■ **SUPPLIED TEXT**
--------------------------------------------------

2.P.4. Skip count by twos, fives, and tens up to at least 50, starting at any number.
2.P.5. Construct and solve open sentences that have variables, e.g., n + 7 = 10.
2.P.6. Write number sentences using +, -, <, =, and/or > to represent mathematical relationships in everyday situations.
2.P.7. Describe functions related to trading, including coin trades and measurement trades, e.g., five pennies make one nickel or four cups make one quart.
MA.2.G. Geometry: Students engage in problem solving, communicating, reasoning, connecting, and representing.
2.G.1. Describe attributes and parts of two- and three-dimensional shapes, e.g., length of sides, and number of corners, edges, faces, and sides.
2.G.2. Identify, describe, draw, and compare two-dimensional shapes, including both polygonal (up to six sides) and curved figures such as circles.

--------------------------------------------------

■ **DATA SHOWN**
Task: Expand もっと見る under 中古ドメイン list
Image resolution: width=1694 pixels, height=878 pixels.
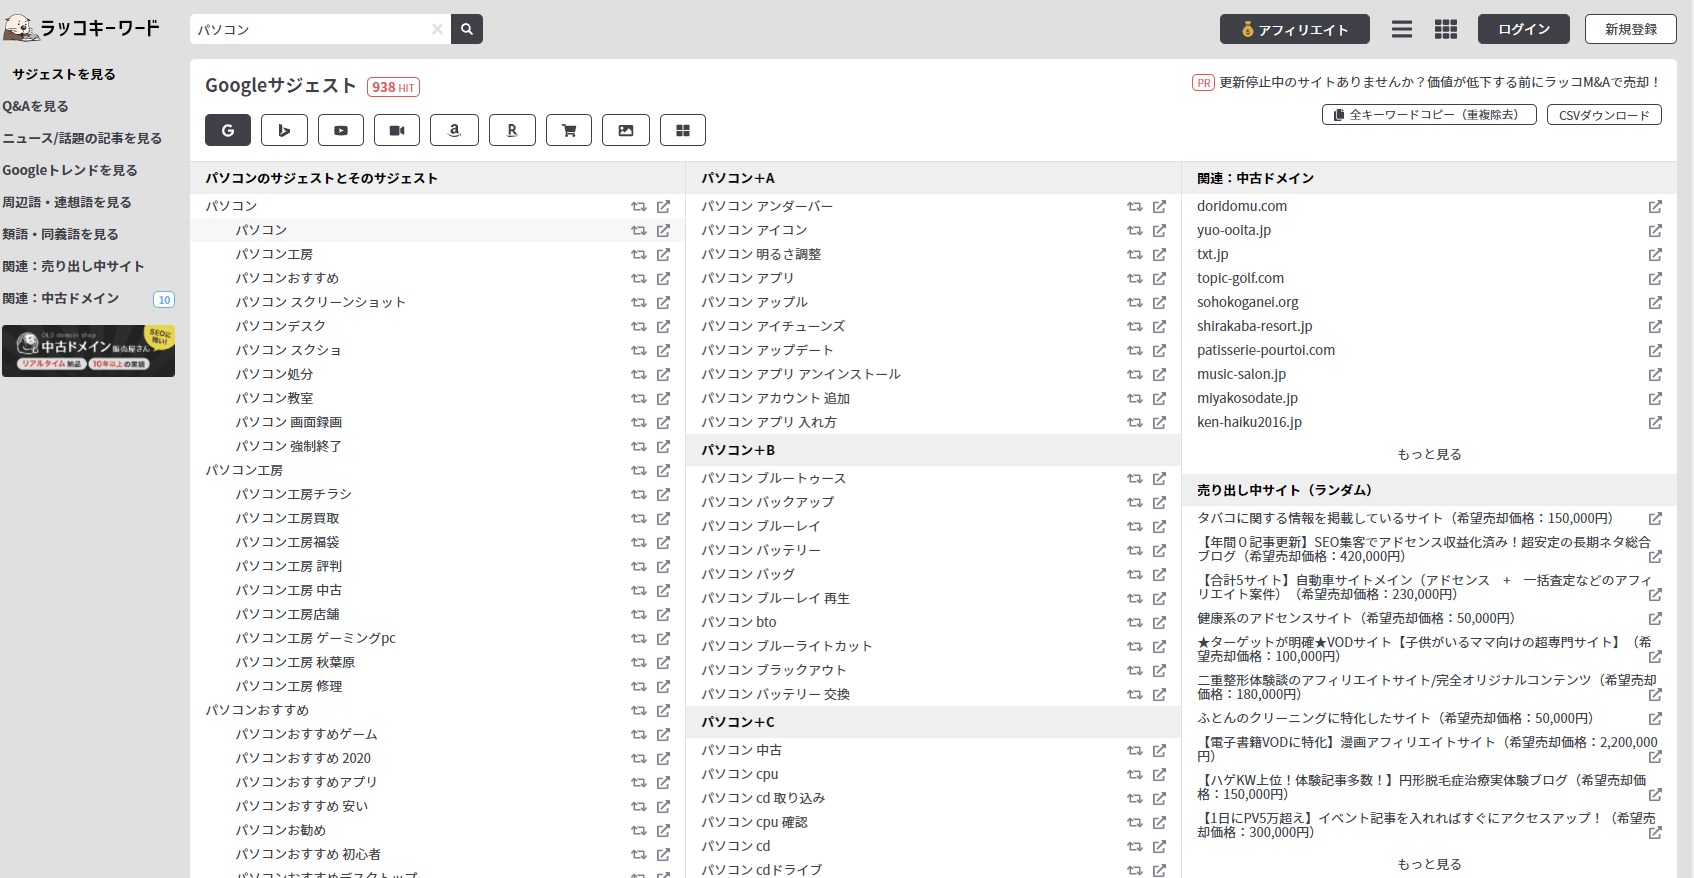Action: [1429, 454]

--------------------------------------------------

■ **TO BE DONE**
A – Please retype the math standards text word for word, starting at "2.P.4. Skip count" and ending at "faces, and sides.".
B – In the math standards text, what measurement trade is given as an example?
C – Continue the math standards text from its last line.

■ **EXPECTED RESPONSES**
A –
2.P.4. Skip count by twos, fives, and tens up to at least 50, starting at any number.
2.P.5. Construct and solve open sentences that have variables, e.g., n + 7 = 10.
2.P.6. Write number sentences using +, -, <, =, and/or > to represent mathematical relationships in everyday situations.
2.P.7. Describe functions related to trading, including coin trades and measurement trades, e.g., five pennies make one nickel or four cups make one quart.
MA.2.G. Geometry: Students engage in problem solving, communicating, reasoning, connecting, and representing.
2.G.1. Describe attributes and parts of two- and three-dimensional shapes, e.g., length of sides, and number of corners, edges, faces, and sides.

B – Four cups make one quart.

C –
2.G.3. Recognize congruent shapes.
2.G.4. Identify shapes that have been rotated (turned), reflected (flipped), (slid), and enlarged. Describe direction of translations, e.g., left, right, up, down.
2.G.5. Identify symmetry in two-dimensional shapes.
2.G.6. Predict the results of putting shapes together and taking them apart.
2.G.7. Relate geometric ideas to numbers, e.g., seeing rows in an array as a model of repeated addition.
MA.2.M. Measurement: Students engage in problem solving, communicating, reasoning, connecting, and representing.
2.M.1. Identify parts of the day (e.g., morning, afternoon, evening), days of the week, and months of the year. Identify dates using a calendar.
2.M.2. Tell time at quarter-hour intervals on analog and digital clocks using a.m. and p.m.
2.M.3. Compare the length, weight, area, and volume of two or more objects by using direct comparison.
2.M.4. Measure and compare common objects using metric and English units of length measurement, e.g., centimeter, inch.
2.M.5. Select and correctly use the appropriate measurement tools, e.g., ruler, balance scale, thermometer.
2.M.6. Make and use estimates of measurement, including time, volume, weight, and area.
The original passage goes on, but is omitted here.